Participants came from trade unions in Chile, Brazil, Colombia, Paraguay, the Dominican Republic, Panama and Mexico, in addition to Italy’s Confederazione Generale Italiana del Lavoro (CGIL), Germany’s Friedrich-Ebert-Stiftung Foundation and the International Labour Organization (ILO).

The right not to migrate and the right to sustainable development are medium-term objectives.

In the intervening period however, trade unions are organising to guarantee aid and access to fundamental labour rights for migrants who cross Latin American borders in search of better living conditions.

Bolivian, Paraguayans, Peruvians, Ecuadorians, Haitians and Nicaraguans are amongst the millions of workers that migrate to a labour market that is exploitative and without rules and without respect for human and labour rights.

This is taking place in a Latin America where the majority of countries forbid foreigners from joining trade unions, leaving them – without protection and without the right to collective bargaining – in the hands of middlemen and traffickers (“coyotes and rescatiris”), and other criminals that continue to act as if we were still in the era of slavery.

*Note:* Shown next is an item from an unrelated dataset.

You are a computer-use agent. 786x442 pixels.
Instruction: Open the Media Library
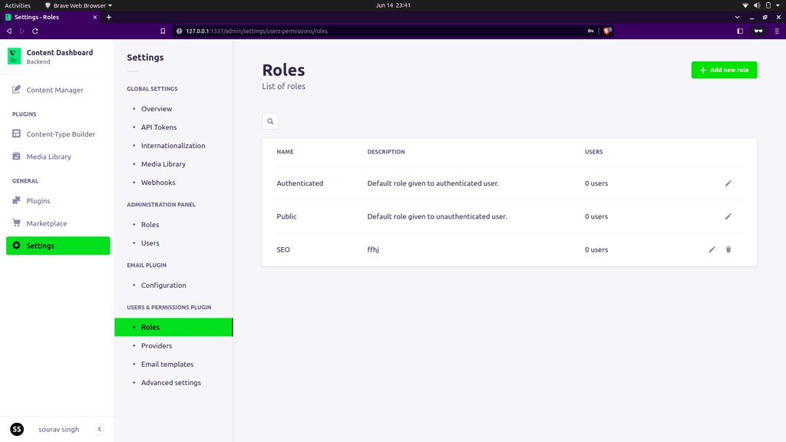point(48,157)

“Capital has more rights than people.” This is the reality and the contradiction that persists in the neo-liberal model of our societies and that professes to respect universal human rights but that in practice fosters exploitative economic and trade relations.

Those affected, in the first instance, continue to be those in the poorest and most vulnerable sectors. People such as forced migrants – men and women that have no other choice but to migrate, unprotected, ready to do any type of work to survive.

The reality, which is supported by the feedback given by the trade union delegations, is that there is a need to develop a coordinated strategy and action plan between the trade unions in the source and destination countries for the migration flows.

Argentina and the Dominican Republic appear to have the most advanced trade union experience in the region in this area.

Also noteworthy is the launch of a pilot trade union aid and training project for migrants supported by Brazil’s CUT , CGIL’s migrant’s aid service, INCA, in collaboration with TUCA in São Paolo.

This project will be operational in the coming months and will provide guidelines and share experiences between the Latin American trade union movement as a whole.